ナオミ・ハヤシは、カリフォルニア州サンタアナで三代続く庭師の家に生まれた、日系四世のアメリカ人だ。日本語では林奈穂美と書くが、「ナオミ」は聖書の『ルツ記』にも登場する名である。英語では「ネイオウミ」と発音されるが、どちらの言語でも通用する。

ナオミの曾祖父林清治と妻の千鶴は、日本からのアメリカ移民が本格化した一八九〇年代の半ばに熊本から渡米した。

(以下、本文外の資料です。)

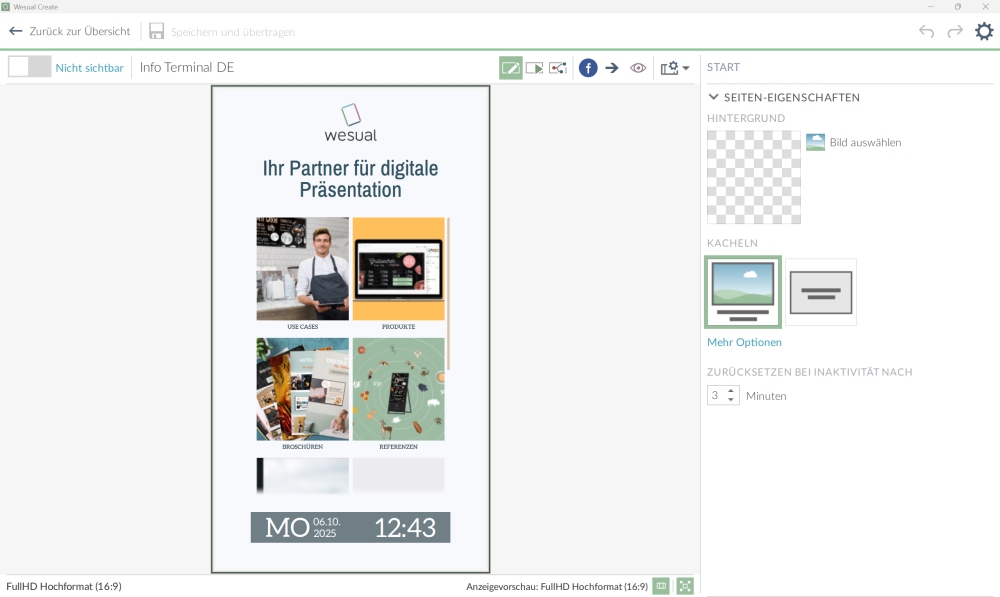The width and height of the screenshot is (1000, 597).
Task: Click the right arrow icon in toolbar
Action: (x=612, y=68)
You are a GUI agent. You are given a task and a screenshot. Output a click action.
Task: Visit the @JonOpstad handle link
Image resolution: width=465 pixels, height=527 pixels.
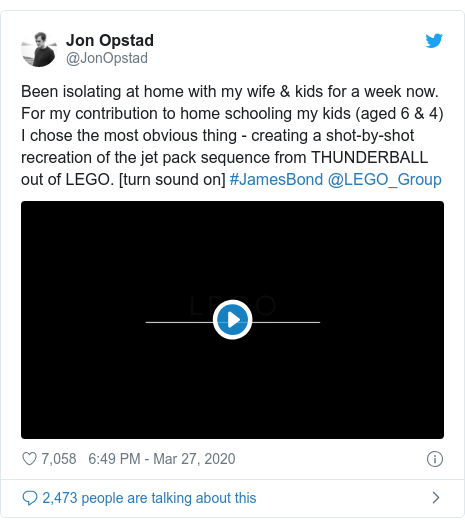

日本人移民はその頃から一九〇〇年代にかけて、過酷な労働に耐えて野菜畑や果樹園の開墾を進め、生産流通の主要な担い手となる。清治夫婦も渡米直後は果樹園で働いていたが、やがて手先が器用なところを見込まれて、庭師の友人を夫婦で手伝うようになった。

十数年を経て、丁寧な仕事で注文が舞い込むようになった友人が事業を拡大し、清治も店をひとつ任せられた。

それ以来、祖母セーラの夫で入り婿のライル、そして父ケビンへと引き継がれた「ウッディ・バレー・ガーデニング」は、堅実な仕事で顧客を増やし、地域の老舗の庭師として知られるようになった。

三世代の夫婦は全員が日系人である。ナオミは一人娘なので、庭師の四代目として跡を継ぐことはかなり現実味が薄いとケビンは思っている。可能性がないわけではない。ナオミ本人が望んで庭師になる、あるいはナオミが庭師と結婚することもあり得る。

だが、それよりも従業員の有望株に店を譲るか、あるいは自分の代で店をたたんでも構わないと考えている。造園業は日系人の典型的な定番の職業で、それだけに社会的信用も確立されている。